→ **Work instructions**:
Rewrite the data from the line containing "Open Сеть и Интернет settings" through the line containing "Where should I" as a numbered list, skipping blank lines and leaving out the pictures.

→ **Raw data**:
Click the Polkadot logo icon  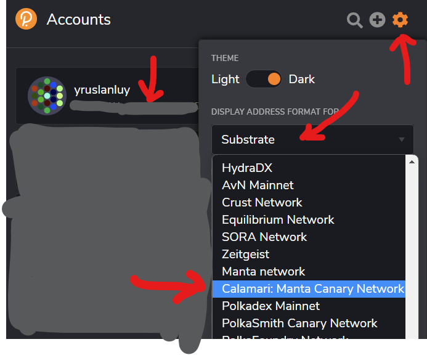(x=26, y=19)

---

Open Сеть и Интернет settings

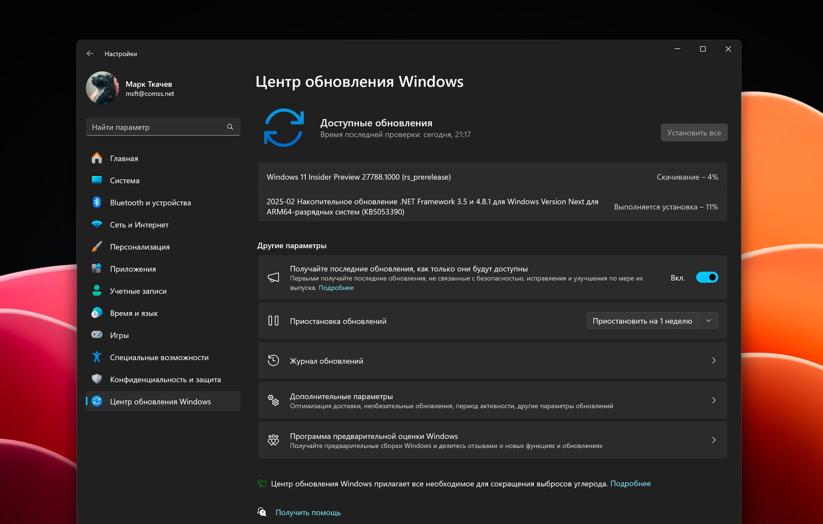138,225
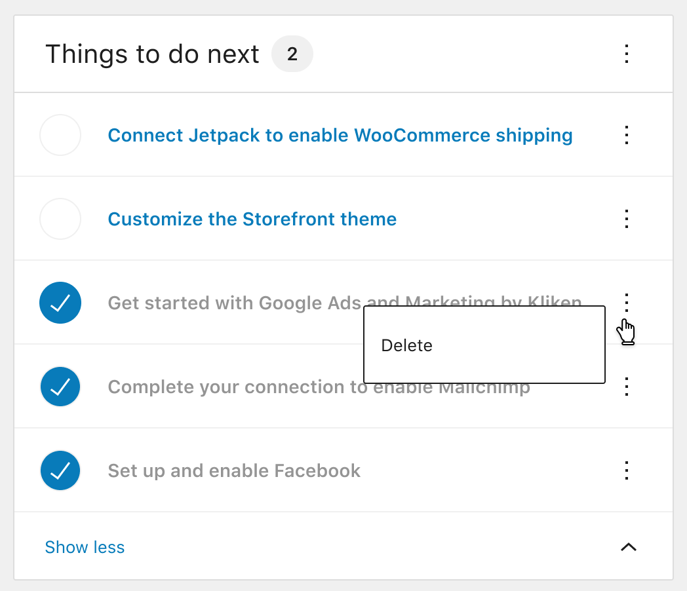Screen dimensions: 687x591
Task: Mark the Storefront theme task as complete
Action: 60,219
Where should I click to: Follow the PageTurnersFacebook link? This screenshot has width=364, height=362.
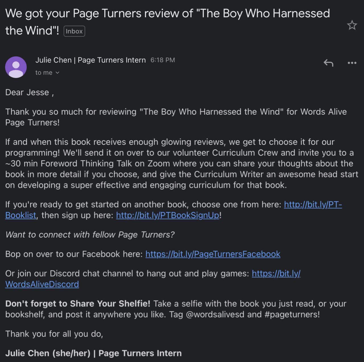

→ **Complete answer**:
1. Open Сеть и Интернет settings
2. 138,225
3. Screen dimensions: 687x591
4. Task: Mark the Storefront theme task as complete
5. Action: 60,219
6. Where should I click to: Follow the PageTurnersFacebook link? This screenshot has width=364, height=362.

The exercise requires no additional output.